§ Texto de la página:

========================================

Entre 1851 y el final del siglo, se negociaron ocho convenciones sobre la
propagación de enfermedades infecciosas a través de las fronteras
nacionales. A comienzos del siglo XX, se establecieron instituciones
multilaterales encargadas de hacer cumplir esas convenciones, entre ellas la
Organización Panamericana de la Salud.
En 1948 entró en vigor la Constitución de la OMS y en 1951 sus estados
miembros adoptaron el Reglamento Sanitario Internacional, que fue modificado
en 1973 y 1981. El RSI estaba inicialmente destinado a ayudar a vigilar y
controlar seis enfermedades infecciosas graves: cólera, peste, fiebre
amarilla, viruela, fiebre recurrente y tifus. Hoy, sólo el cólera, la peste
y la fiebre amarilla son enfermedades de notificación obligatoria.

========================================

§ Extractos de datos:
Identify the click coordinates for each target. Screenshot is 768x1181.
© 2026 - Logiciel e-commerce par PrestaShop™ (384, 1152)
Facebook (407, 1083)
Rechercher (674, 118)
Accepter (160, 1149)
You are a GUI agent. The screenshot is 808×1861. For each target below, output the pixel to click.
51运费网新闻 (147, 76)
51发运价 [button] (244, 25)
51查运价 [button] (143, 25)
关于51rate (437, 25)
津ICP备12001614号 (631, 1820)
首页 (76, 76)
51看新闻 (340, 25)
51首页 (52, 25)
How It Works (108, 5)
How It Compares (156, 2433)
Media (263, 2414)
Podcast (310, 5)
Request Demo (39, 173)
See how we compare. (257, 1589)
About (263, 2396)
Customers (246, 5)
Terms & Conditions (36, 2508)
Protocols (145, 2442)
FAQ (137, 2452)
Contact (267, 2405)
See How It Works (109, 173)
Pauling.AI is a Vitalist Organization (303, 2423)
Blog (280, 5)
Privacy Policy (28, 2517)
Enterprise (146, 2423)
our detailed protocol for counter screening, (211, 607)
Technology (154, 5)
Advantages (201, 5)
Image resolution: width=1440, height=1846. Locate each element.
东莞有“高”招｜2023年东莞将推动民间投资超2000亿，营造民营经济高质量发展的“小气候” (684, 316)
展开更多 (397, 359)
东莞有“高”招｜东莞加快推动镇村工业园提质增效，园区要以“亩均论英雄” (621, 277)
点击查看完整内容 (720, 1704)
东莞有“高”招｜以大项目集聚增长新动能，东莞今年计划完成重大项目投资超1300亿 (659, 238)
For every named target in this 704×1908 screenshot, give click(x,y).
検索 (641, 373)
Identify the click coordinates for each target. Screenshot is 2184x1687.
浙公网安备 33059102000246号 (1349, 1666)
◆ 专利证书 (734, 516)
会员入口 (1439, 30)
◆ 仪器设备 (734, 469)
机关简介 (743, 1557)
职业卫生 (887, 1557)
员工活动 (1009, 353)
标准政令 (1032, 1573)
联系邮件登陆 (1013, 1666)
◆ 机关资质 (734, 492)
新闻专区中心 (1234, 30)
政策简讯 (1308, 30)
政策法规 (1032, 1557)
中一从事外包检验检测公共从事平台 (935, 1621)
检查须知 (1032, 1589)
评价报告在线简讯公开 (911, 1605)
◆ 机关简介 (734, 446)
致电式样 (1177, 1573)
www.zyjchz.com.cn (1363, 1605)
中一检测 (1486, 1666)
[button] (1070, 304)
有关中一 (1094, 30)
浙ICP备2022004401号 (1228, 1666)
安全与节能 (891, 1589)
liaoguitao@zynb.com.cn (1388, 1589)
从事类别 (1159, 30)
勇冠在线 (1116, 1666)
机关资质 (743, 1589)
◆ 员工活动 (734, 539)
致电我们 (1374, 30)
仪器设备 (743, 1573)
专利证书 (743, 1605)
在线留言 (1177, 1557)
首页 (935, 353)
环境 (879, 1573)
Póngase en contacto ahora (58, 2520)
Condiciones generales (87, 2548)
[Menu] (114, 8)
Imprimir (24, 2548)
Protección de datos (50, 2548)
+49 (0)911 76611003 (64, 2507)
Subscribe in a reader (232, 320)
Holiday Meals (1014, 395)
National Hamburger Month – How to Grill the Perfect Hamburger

========================================

§ Tareas requeridas:
[1] Copia del texto sobre el Reglamento Sanitario Internacional el fragmento que comienza en "Entre 1851 y" y termina en "de la Salud.".
[2] Según el texto sobre el Reglamento Sanitario Internacional, ¿en qué año entró en vigor la Constitución de la OMS?
[3] Indica si cada afirmación concuerda con el texto sobre el Reglamento Sanitario Internacional. Responde sí o no y cita las palabras exactas del texto que lo deciden.
(a) El Reglamento Sanitario Internacional se modificó en 1973 y en 1981.
(b) La viruela sigue siendo hoy una enfermedad de notificación obligatoria.
(c) Entre 1851 y el final del siglo se negociaron diez convenciones sobre enfermedades infecciosas.

§ Tus respuestas:
[1]
Entre 1851 y el final del siglo, se negociaron ocho convenciones sobre la
propagación de enfermedades infecciosas a través de las fronteras
nacionales. A comienzos del siglo XX, se establecieron instituciones
multilaterales encargadas de hacer cumplir esas convenciones, entre ellas la
Organización Panamericana de la Salud.

[2] En 1948.

[3]
(a) Sí: "que fue modificado en 1973 y 1981"
(b) No: "Hoy, sólo el cólera, la peste y la fiebre amarilla son enfermedades de notificación obligatoria"
(c) No: "Entre 1851 y el final del siglo, se negociaron ocho convenciones"